Tickets to "Liar" May be Used to Gain Admittance to Any One of the Four Performances

NO WRITER ATTRIBUTED

In continuance of what promises to be a regular custom, the Harvard Dramatic Club has announced that it will present again this year an Old English miracle play. It will be produced, as last year, before the Cathedral background of the Germanic Museum. Performances will be given on Tuesday, December 19 and will be open only to persons holding tickets to the "Liar" at its various presentations.

These Miracle Plays were originally acted in the churches. They were all variations on Biblical themes. As time went on, however, the trade guilds took them over. With no change of subject, but a great deal of improvement in the form, the guild plays gradually, developed into pre-Elizabethan drama. Several groups of these plays have come down to us.

Last year the Dramatic Club presented two plays from the Coventry cycle and a selection from one play of the Hegge Cycle. This year one play from the Towneley Cycle has been chosen. It treats the infancy of the Christ, beginning with the Annunciation to Mary and continuing the story to the Flight into Egypt, including the stories of Elizabeth, the three shepherds, the Magi, and Herod, who is of course the villain of the piece.

The Towneley cycle is by far the most developed of all those which survive. It was given yearly by the Chaundlers or Candle Makers' guild. From the point of view of construction, acting, and characterization, it is more fitted for modern presentation than any of the others. It loses, moreover, nothing but the stiffness of its predecessors; the spirit remains unchanged.

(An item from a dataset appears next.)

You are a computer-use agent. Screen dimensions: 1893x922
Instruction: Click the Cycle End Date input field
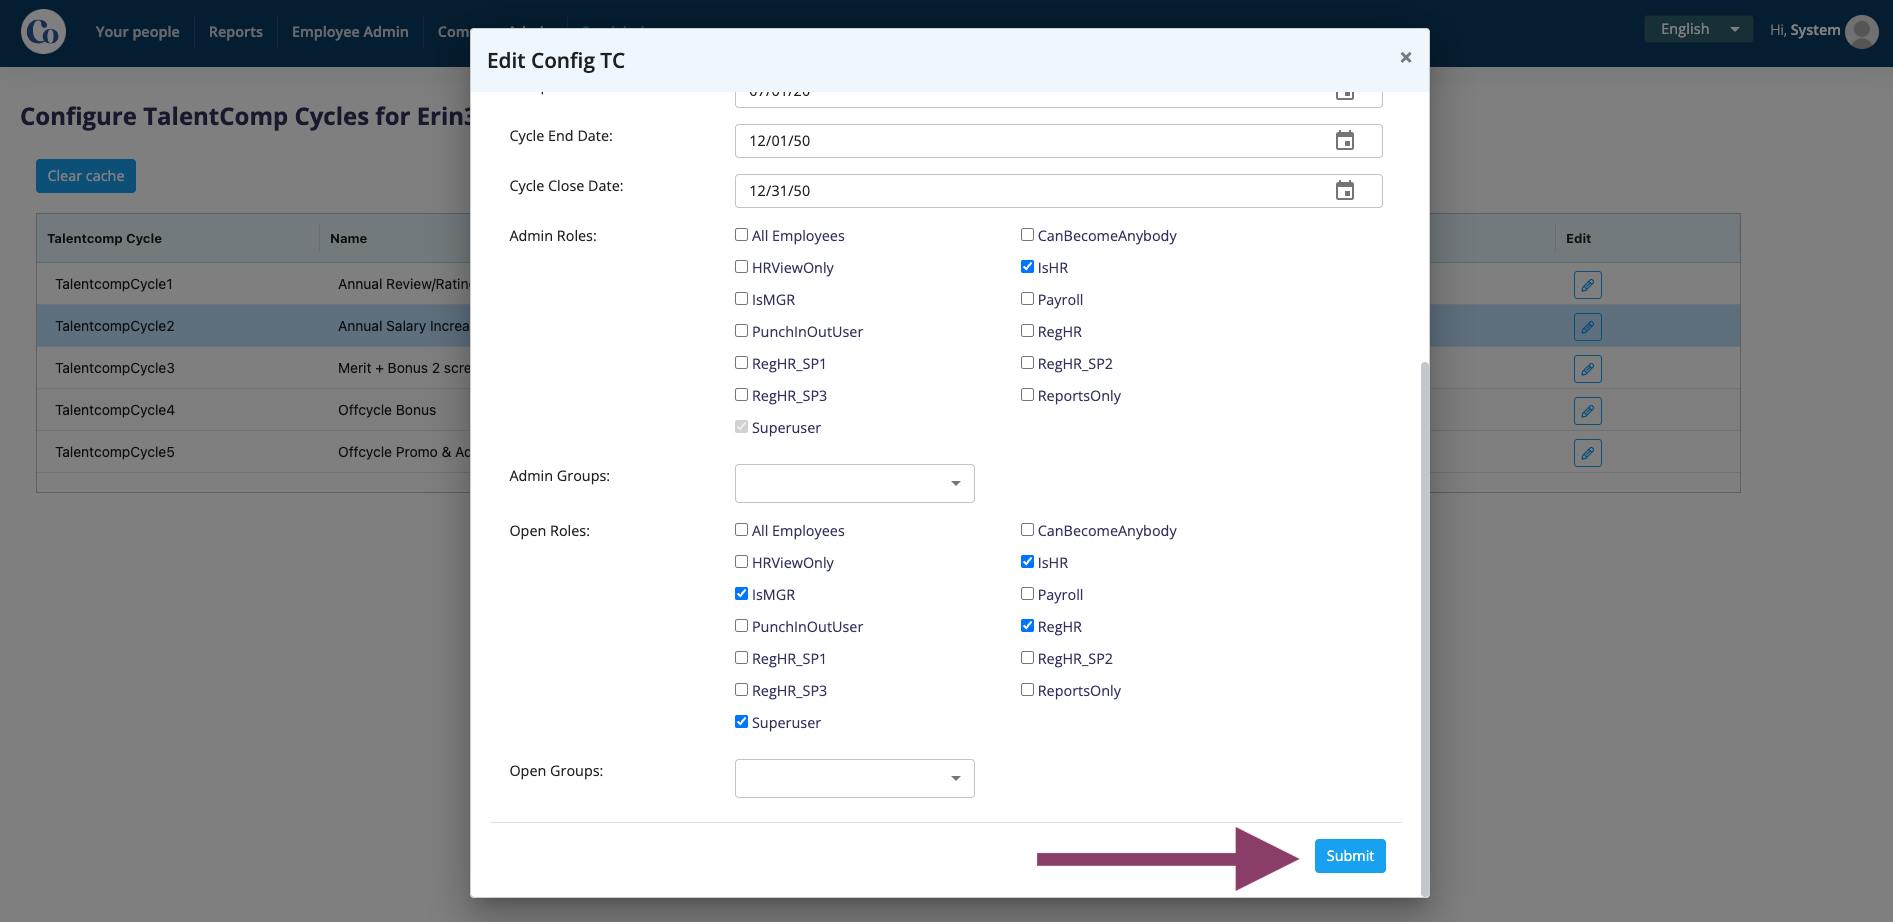click(1058, 141)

This spirit, together with the simplicity and sincerity of the original actors, the Dramatic Club is making every effort to retain in its offering. The production is under the direction of R. C. Burrell '24, president of the club. He and Donald Stralem '24 have translated the play into modern English from the Old English in which it was written. Beyond that necessary revision the play remains as it was, and the atmosphere of the Germanic Museum will enhance the original effect.

Because of the small size of the room in which the play is to be presented, two performances will be necessary on both evenings, the first at 7.30 and the second at 9 o'clock. Purchasers of tickets for the "Liar" will be admitted free to any one of the four performances.

The cast for the play will be chosen in the near future and work begun as soon as possible.